Commanders and leaders
- Sten Sture the Elder: John (Hans) of Denmark

= War of Deposition against King Hans =

The War of Deposition against King Hans (Avsättningskriget mot kung Hans) was a conflict in which Swedish separatists under the leadership of the Swedish regent Sten Sture the Elder rebelled against the newly elected king of the Kalmar Union, King Hans.

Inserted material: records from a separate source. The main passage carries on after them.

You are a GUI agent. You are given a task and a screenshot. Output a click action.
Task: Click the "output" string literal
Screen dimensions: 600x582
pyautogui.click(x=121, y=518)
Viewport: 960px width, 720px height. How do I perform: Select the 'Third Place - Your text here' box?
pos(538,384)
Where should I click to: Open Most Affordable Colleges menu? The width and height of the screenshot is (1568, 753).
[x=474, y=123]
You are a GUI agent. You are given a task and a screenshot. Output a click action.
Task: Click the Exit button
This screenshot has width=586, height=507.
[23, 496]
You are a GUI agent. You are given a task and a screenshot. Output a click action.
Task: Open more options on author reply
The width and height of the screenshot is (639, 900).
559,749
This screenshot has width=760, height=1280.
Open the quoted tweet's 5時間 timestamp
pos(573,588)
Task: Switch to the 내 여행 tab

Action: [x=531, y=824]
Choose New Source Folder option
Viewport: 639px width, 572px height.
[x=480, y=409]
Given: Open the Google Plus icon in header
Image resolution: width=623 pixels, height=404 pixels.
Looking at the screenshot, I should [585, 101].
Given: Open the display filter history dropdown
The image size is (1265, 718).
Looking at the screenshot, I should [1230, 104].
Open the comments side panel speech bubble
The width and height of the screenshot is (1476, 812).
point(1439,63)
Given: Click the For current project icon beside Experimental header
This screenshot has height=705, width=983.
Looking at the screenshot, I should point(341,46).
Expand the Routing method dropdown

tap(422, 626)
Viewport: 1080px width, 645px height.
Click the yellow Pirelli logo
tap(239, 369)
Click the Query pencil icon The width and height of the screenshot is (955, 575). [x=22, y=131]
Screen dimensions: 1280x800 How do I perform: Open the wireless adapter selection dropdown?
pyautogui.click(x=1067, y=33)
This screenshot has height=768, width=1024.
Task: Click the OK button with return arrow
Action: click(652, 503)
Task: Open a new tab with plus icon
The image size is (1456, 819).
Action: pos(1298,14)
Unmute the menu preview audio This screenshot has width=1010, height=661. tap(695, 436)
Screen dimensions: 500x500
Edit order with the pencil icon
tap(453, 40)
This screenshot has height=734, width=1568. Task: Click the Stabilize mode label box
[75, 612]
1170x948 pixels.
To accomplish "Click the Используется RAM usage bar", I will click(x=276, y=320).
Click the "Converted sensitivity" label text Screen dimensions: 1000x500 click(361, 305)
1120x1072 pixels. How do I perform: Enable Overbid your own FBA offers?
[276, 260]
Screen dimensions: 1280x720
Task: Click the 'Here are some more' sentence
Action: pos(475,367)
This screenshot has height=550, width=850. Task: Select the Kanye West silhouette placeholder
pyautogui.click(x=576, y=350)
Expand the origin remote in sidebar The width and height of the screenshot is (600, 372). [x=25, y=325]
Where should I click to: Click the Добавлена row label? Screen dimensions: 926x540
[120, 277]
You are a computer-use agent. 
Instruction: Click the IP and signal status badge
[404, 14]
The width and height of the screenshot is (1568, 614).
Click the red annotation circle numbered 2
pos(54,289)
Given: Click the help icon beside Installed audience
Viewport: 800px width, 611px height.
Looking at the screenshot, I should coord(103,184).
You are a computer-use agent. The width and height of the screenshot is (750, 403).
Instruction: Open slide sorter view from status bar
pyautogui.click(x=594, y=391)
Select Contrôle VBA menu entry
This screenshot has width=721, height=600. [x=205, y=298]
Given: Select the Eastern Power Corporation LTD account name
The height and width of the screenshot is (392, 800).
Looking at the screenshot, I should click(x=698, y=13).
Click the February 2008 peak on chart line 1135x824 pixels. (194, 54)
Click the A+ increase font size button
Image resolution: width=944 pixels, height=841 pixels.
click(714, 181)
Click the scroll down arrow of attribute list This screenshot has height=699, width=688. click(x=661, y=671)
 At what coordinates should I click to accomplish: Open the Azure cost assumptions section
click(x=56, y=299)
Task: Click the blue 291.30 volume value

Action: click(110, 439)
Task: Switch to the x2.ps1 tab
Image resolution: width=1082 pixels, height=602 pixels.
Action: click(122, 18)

On 1 January 1501, an assembly of Swedish nobles declared the deposition of the king of the Kalmar Union, Hans, from the Swedish throne. King Hans had been elected King of Sweden four years prior, but there was great dislike of his rule and the Danish officials placed to rule in the king's stead. When the Swedish rebel army took Örebro in August 1501, the king left for Denmark to gather troops and left his queen, Christina of Saxony, in possession of Stockholm. The king was declared deposed and Sten Sture the Elder proclaimed regent. In October, Stockholm was taken, and in May 1502, Queen Christina surrendered Stockholm Castle. In the summer of 1502, the rebels took Finland, and in the spring of 1503, Kalmar was taken.

The conflict resulted in the deposition of Hans as King of Sweden, and was a part of the bigger Dano-Swedish War (1501–1512).